Update the items starting at the line that has "The image size is (1920, 1211)." and stopping after the line that has "Looking at the screenshot, I should coord(664,228).", changing "dropdown" to "drop-down menu" and leaving everything else as it is.

* Target pointing data *
+++
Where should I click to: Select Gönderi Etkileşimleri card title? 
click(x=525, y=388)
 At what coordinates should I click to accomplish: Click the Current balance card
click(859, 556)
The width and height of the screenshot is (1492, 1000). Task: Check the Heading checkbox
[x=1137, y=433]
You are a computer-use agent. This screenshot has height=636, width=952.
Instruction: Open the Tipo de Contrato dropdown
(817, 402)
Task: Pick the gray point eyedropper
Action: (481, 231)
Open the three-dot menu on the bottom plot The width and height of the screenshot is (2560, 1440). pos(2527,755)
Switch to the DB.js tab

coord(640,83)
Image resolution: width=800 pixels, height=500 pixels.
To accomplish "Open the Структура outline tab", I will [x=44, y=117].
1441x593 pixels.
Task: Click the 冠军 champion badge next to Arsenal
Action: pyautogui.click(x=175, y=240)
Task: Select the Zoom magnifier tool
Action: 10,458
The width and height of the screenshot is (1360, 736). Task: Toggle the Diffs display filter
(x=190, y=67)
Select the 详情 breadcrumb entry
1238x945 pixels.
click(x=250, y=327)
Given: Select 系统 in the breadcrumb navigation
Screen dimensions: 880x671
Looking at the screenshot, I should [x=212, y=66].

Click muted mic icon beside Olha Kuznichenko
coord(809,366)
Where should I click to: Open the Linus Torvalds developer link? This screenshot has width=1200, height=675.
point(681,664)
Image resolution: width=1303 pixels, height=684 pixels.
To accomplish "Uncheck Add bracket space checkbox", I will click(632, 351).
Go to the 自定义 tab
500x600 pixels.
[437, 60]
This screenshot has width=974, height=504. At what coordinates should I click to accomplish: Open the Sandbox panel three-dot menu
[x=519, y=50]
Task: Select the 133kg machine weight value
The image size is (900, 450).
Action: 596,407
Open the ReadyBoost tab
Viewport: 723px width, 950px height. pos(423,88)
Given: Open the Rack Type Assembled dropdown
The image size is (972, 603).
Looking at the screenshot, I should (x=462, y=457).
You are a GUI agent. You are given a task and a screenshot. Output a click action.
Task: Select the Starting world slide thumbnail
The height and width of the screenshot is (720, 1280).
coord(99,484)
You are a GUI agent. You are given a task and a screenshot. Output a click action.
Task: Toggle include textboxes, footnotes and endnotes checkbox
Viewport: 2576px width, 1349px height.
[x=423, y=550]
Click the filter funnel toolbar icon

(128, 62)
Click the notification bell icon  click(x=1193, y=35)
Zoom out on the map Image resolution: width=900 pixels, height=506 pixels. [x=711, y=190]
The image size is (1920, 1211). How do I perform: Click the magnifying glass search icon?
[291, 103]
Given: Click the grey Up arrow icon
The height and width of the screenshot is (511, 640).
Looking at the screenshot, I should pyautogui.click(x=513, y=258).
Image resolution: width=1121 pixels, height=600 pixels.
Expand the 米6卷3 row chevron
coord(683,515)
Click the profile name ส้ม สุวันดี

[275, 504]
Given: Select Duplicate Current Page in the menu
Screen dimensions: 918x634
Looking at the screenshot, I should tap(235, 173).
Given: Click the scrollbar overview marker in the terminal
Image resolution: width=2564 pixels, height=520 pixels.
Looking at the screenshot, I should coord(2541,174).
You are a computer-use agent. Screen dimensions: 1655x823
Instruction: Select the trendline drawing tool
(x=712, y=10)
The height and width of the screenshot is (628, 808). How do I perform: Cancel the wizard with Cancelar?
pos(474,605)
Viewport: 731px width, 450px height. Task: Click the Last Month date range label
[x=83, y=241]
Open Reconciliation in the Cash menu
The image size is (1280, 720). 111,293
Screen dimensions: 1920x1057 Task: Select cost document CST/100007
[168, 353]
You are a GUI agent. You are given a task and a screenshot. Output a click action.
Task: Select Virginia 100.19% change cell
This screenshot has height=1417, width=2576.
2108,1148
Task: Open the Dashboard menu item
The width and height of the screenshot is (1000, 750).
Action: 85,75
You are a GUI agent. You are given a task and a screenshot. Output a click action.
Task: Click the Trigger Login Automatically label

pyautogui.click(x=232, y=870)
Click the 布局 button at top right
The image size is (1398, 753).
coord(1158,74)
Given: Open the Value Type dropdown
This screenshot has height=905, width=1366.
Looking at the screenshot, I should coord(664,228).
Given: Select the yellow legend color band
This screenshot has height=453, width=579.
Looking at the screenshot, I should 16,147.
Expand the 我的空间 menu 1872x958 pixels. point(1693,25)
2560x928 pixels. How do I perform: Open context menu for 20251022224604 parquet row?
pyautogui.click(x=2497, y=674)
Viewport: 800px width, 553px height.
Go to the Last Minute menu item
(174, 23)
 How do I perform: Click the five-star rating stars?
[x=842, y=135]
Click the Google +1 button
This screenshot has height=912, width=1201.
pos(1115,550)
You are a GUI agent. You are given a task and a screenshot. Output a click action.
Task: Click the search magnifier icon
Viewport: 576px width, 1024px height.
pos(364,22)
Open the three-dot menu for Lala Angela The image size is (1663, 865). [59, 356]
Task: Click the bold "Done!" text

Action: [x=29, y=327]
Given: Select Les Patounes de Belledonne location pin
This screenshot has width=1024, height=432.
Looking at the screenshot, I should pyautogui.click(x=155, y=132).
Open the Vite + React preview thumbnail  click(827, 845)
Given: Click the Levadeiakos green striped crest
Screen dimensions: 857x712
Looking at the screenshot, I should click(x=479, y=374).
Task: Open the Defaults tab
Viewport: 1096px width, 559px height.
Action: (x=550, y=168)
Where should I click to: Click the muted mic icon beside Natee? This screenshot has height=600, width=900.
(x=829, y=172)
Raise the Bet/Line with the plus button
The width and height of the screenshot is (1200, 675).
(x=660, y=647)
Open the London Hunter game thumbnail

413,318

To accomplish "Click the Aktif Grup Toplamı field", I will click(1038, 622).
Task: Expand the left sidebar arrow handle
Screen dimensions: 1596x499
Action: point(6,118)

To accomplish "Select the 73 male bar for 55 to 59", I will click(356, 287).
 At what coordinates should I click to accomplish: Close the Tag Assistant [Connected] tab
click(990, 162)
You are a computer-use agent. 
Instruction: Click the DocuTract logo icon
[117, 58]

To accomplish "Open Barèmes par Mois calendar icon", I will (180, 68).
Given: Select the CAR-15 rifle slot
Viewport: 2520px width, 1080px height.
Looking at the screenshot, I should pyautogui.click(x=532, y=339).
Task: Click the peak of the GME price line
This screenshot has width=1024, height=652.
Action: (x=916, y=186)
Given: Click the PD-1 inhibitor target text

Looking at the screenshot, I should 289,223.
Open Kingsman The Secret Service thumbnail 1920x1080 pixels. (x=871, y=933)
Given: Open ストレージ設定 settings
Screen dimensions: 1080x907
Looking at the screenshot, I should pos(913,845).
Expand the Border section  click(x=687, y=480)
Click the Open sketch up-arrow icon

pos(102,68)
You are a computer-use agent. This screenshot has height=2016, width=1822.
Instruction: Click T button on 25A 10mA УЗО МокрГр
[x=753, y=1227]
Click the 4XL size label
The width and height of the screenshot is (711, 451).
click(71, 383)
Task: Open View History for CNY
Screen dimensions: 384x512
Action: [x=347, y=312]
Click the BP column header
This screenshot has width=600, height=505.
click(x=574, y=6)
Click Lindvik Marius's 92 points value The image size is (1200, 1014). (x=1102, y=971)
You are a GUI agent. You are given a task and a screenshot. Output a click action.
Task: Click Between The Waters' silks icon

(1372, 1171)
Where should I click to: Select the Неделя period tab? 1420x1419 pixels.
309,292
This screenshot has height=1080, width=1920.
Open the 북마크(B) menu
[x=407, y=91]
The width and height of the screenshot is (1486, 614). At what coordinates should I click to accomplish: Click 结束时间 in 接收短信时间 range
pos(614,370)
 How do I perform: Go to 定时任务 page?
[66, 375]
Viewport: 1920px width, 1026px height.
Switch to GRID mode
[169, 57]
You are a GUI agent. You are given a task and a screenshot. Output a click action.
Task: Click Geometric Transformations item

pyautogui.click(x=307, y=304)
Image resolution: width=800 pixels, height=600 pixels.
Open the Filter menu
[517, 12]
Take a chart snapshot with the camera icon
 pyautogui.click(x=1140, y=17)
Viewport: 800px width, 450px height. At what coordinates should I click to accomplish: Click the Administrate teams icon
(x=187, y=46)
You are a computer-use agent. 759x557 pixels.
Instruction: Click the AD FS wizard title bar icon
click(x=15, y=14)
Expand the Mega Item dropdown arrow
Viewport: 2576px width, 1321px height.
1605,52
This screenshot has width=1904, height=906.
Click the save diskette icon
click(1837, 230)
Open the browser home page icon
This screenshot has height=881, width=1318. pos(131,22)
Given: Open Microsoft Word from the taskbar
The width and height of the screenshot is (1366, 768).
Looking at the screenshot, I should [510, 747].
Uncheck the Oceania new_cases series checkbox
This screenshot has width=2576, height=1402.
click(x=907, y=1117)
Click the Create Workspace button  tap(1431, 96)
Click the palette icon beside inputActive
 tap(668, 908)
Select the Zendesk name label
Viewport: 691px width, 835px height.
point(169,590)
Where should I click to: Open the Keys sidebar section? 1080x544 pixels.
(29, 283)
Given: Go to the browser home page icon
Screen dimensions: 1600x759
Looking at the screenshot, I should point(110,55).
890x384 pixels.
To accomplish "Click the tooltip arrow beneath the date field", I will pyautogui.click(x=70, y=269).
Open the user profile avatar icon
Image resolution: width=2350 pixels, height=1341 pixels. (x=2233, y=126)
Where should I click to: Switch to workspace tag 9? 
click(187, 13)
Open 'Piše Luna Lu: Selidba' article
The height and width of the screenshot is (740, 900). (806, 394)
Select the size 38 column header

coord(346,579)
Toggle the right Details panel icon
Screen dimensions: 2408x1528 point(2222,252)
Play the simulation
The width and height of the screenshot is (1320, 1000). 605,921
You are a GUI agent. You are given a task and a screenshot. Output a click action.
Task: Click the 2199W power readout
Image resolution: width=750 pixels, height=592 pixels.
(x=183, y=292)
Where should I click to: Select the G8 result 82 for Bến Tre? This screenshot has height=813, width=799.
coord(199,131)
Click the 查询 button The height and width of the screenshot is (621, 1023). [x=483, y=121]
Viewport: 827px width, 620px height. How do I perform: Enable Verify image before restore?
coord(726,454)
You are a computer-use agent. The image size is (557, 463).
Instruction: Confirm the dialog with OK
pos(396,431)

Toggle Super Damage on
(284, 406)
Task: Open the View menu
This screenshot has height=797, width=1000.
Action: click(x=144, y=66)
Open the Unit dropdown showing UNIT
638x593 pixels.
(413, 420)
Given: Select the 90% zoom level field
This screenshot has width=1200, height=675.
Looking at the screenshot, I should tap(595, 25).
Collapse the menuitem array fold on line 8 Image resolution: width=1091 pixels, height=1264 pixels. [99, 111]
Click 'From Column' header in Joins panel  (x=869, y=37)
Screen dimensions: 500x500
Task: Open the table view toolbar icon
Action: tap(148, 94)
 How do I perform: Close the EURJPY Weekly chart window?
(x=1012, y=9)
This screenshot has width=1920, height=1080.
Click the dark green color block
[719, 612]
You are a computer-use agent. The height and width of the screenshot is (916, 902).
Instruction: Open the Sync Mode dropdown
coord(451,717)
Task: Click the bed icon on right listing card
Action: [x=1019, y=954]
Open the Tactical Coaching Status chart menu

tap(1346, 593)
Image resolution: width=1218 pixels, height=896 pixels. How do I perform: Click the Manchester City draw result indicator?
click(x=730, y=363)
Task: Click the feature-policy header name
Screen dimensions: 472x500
+++
* Result below *
The image size is (1920, 1211). How do I perform: Click the magnifying glass search icon?
[291, 103]
Given: Click the grey Up arrow icon
The height and width of the screenshot is (511, 640).
Looking at the screenshot, I should pyautogui.click(x=513, y=258).
Image resolution: width=1121 pixels, height=600 pixels.
Expand the 米6卷3 row chevron
coord(683,515)
Click the profile name ส้ม สุวันดี

[275, 504]
Given: Select Duplicate Current Page in the menu
Screen dimensions: 918x634
Looking at the screenshot, I should tap(235, 173).
Given: Click the scrollbar overview marker in the terminal
Image resolution: width=2564 pixels, height=520 pixels.
Looking at the screenshot, I should coord(2541,174).
You are a computer-use agent. Screen dimensions: 1655x823
Instruction: Select the trendline drawing tool
(x=712, y=10)
The height and width of the screenshot is (628, 808). How do I perform: Cancel the wizard with Cancelar?
pos(474,605)
Viewport: 731px width, 450px height. Task: Click the Last Month date range label
[x=83, y=241]
Open Reconciliation in the Cash menu
The image size is (1280, 720). 111,293
Screen dimensions: 1920x1057 Task: Select cost document CST/100007
[168, 353]
You are a GUI agent. You are given a task and a screenshot. Output a click action.
Task: Select Virginia 100.19% change cell
This screenshot has height=1417, width=2576.
2108,1148
Task: Open the Dashboard menu item
The width and height of the screenshot is (1000, 750).
Action: 85,75
You are a GUI agent. You are given a task and a screenshot. Output a click action.
Task: Click the Trigger Login Automatically label

pyautogui.click(x=232, y=870)
Click the 布局 button at top right
The image size is (1398, 753).
coord(1158,74)
Given: Open the Value Type drop-down menu
This screenshot has height=905, width=1366.
Looking at the screenshot, I should coord(664,228).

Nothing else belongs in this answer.